(Saved data entries)
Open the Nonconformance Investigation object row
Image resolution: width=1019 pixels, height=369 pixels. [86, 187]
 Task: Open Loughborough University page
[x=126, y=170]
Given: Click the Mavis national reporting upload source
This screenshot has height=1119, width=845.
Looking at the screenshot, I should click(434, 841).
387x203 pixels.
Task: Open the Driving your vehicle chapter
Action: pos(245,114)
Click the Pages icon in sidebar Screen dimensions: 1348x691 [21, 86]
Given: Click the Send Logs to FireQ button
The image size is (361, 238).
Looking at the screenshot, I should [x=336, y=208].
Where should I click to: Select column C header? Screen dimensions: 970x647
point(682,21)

- **REQUIRED WORK**
An exact copy of the lines from the one with "Where should I" to the final line of the entries is all that the answer should hold.

- **SOLUTION TO THIS TASK**
Where should I click to: Select column C header? Screen dimensions: 970x647
point(682,21)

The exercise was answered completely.